* _ABOUT THIS TASK_
Go through the entries below and write each one out exactly.

* _SOURCE INFORMATION_
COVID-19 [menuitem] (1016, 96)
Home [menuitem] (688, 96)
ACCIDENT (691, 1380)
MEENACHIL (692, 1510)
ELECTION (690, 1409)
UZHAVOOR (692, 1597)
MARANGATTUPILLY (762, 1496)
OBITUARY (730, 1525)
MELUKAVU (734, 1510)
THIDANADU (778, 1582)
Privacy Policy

* _EXERCISE RESULT_
COVID-19 [menuitem] (1016, 96)
Home [menuitem] (688, 96)
ACCIDENT (691, 1380)
MEENACHIL (692, 1510)
ELECTION (690, 1409)
UZHAVOOR (692, 1597)
MARANGATTUPILLY (762, 1496)
OBITUARY (730, 1525)
MELUKAVU (734, 1510)
THIDANADU (778, 1582)
Privacy Policy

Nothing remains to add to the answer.